啄木鳥—《塵封檔案》NO.78-九條人命三個謎

啄木鳥—《塵封檔案》NO.78-九條人命三個謎

九具血屍!除去一個不滿兩歲的幼兒,全是青少年女性,年齡最大者,三十歲,最小的,數字顛倒,才十三。這是一起觸目驚心的系列殺人案;九條人命,斷送在同一雙罪惡之手!行兇的手段自然殘忍,但畢竟不乏先例,罪犯的怪異心理和隱身之術則極為罕見,值得人們探根查源。

一個惡鬼

豫西山區的洛寧縣城,背靠青山,面臨洛水,是座環境清靜的小城。歷史上,這裡盜匪橫行,雞犬不寧,人們盼望安寧的生活,洛寧曾改名永寧。當然,在舊時代,那只是一種願望,“永寧”的日子不可能出現。解放以後,洛寧才有了真正的安寧。

一九八六年夏天,小小縣城突然冒出一個神秘的鬼影,專門殘害年輕女性,於是,平靜的縣城陷入騷亂,“永寧”人家無寧日;迷信的人們驚呼:收拾女人的惡鬼來了!惶惶不安的居民紛紛加固門窗,備置刀棍,一到夜間,男女老少合居一室,以防不測。

純樸的山鄉人並非庸人自擾,請看事實:

月明星稀,夜闌人靜。一個黑影游到窗前,一把尖刀伸進窗口,嚓,睡在窗下的新城中學女學生A從夢中痛醒,用手一摸,滿臉是血。

夜色朦朧,暑氣難熬。技校女學生B赤身仰臥。兩個燃燒的煤球飛進鐵窗,不偏不倚,落在B的胸腹,頓時燒得皮焦肉爛。

陰雲密佈,四野漆黑。一壺滾燙的開水從天而降,熟睡的縣醫院護士C被熱流衝醒,身邊一歲零兩個月的女兒燙得嗷嗷慘叫。

━━━━━━━━

請將上文洛寧系列殺人案一文中的一段原樣重抄出來。這一段以包含“九具血屍!除去一個不滿兩歲的”的字句開頭，以“中痛醒,用手一摸,滿臉是血。”結尾。

所附資料>

━━━━━━━━

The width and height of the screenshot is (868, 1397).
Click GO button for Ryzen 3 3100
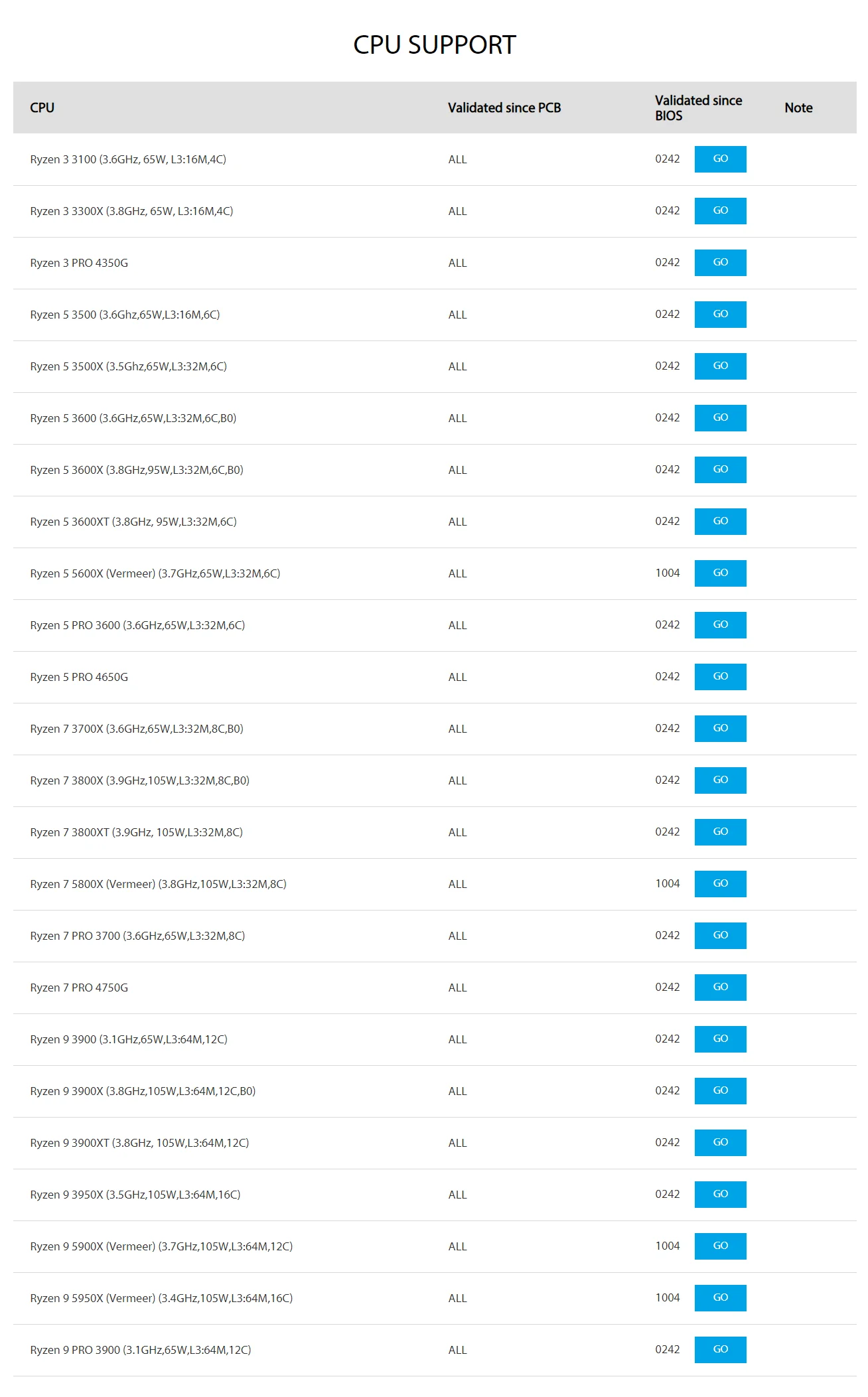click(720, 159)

━━━━━━━━

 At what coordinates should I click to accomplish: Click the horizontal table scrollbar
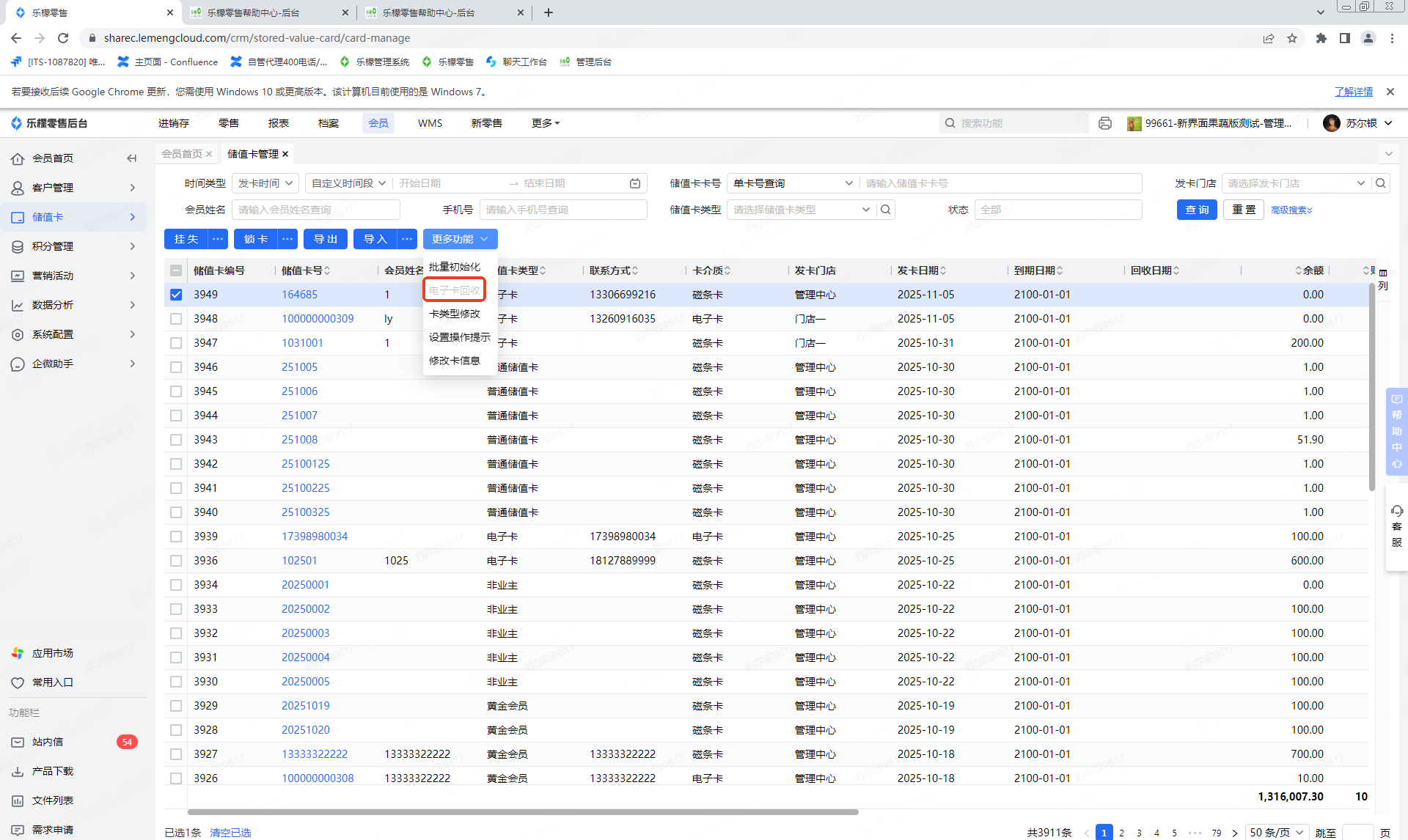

━━━━━━━━

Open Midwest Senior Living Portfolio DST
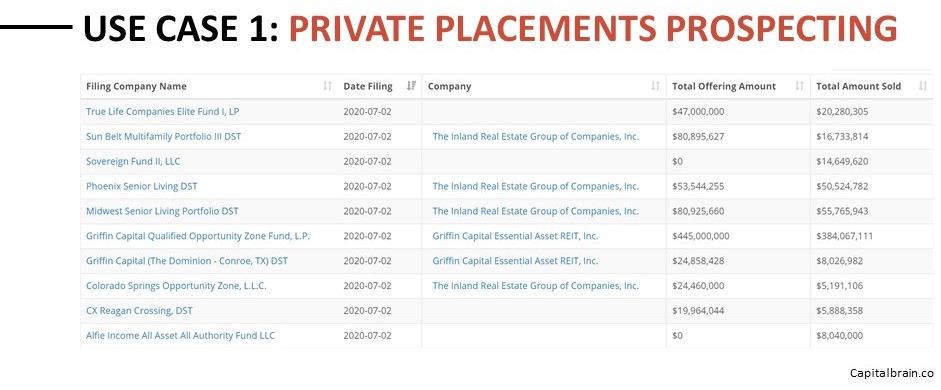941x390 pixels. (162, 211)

━━━━━━━━

回覆>
九具血屍!除去一個不滿兩歲的幼兒,全是青少年女性,年齡最大者,三十歲,最小的,數字顛倒,才十三。這是一起觸目驚心的系列殺人案;九條人命,斷送在同一雙罪惡之手!行兇的手段自然殘忍,但畢竟不乏先例,罪犯的怪異心理和隱身之術則極為罕見,值得人們探根查源。

一個惡鬼

豫西山區的洛寧縣城,背靠青山,面臨洛水,是座環境清靜的小城。歷史上,這裡盜匪橫行,雞犬不寧,人們盼望安寧的生活,洛寧曾改名永寧。當然,在舊時代,那只是一種願望,“永寧”的日子不可能出現。解放以後,洛寧才有了真正的安寧。

一九八六年夏天,小小縣城突然冒出一個神秘的鬼影,專門殘害年輕女性,於是,平靜的縣城陷入騷亂,“永寧”人家無寧日;迷信的人們驚呼:收拾女人的惡鬼來了!惶惶不安的居民紛紛加固門窗,備置刀棍,一到夜間,男女老少合居一室,以防不測。

純樸的山鄉人並非庸人自擾,請看事實:

月明星稀,夜闌人靜。一個黑影游到窗前,一把尖刀伸進窗口,嚓,睡在窗下的新城中學女學生A從夢中痛醒,用手一摸,滿臉是血。